Take, for example, poor Howard Lutnick, Donald Trump’s secretary of commerce, who was tripped up by some unredacted evidence in the most recent release of the Epstein files, showing that, in publicly addressing his relationship with Jeffrey Epstein last year, he had completely concocted his “Epstein who?” denial.

It seems Lutnick, unlike Trump, didn’t rate the Full Protection Package over at Pam Bondi’s Department of Justice. Like Lutnick, Trump just never thought his most damning Epstein-related lies and antics would come to light. Unlike Lutnick, Trump was right (so far).

Plenty has been written about the trench warfare over all the evidence one entity or another has sat on, long time passing — in some cases since Trump 1.0’s attorney general, Bill Barr, raided all of Epstein’s cubbyholes before his prisoner’s corpse had a chance to cool; in other cases, for decades.

[SUPPLIED MATERIAL]
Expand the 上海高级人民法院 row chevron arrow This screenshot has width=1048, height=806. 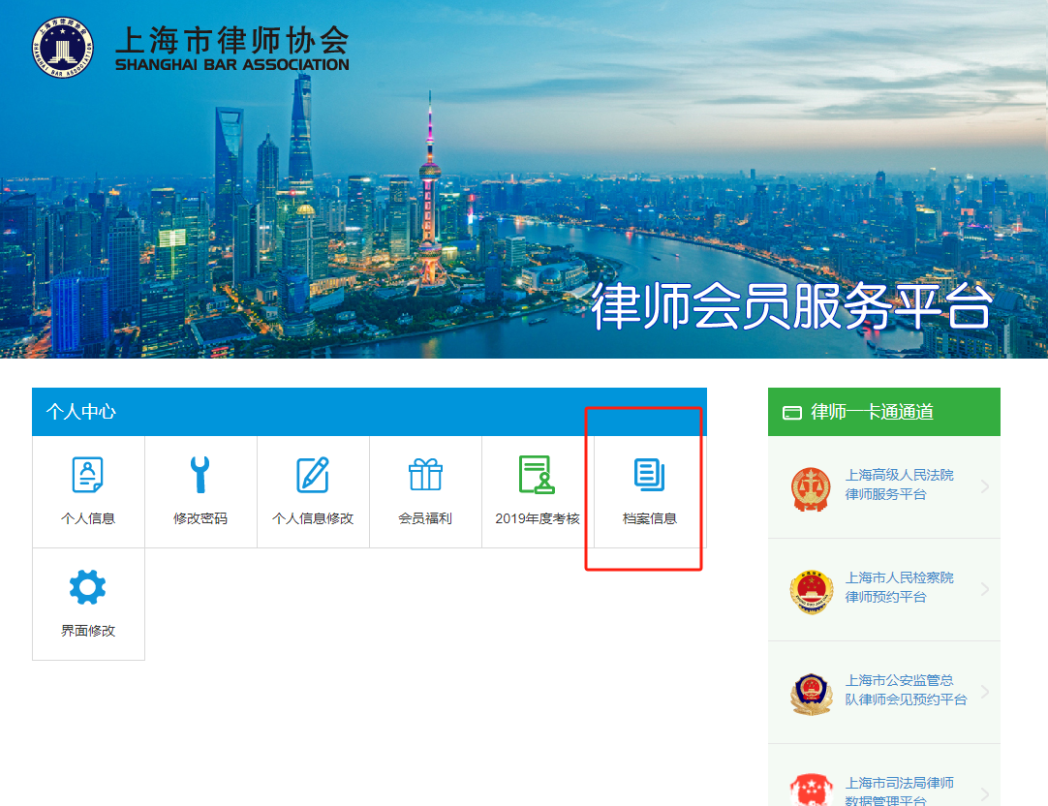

[GIVEN EXERCISE] Retype the passage about Howard Lutnick and the Epstein files from "It seems Lutnick, unlike" up to and including "right (so far).", word for word.

[RESULT FOR THIS EXERCISE]
It seems Lutnick, unlike Trump, didn’t rate the Full Protection Package over at Pam Bondi’s Department of Justice. Like Lutnick, Trump just never thought his most damning Epstein-related lies and antics would come to light. Unlike Lutnick, Trump was right (so far).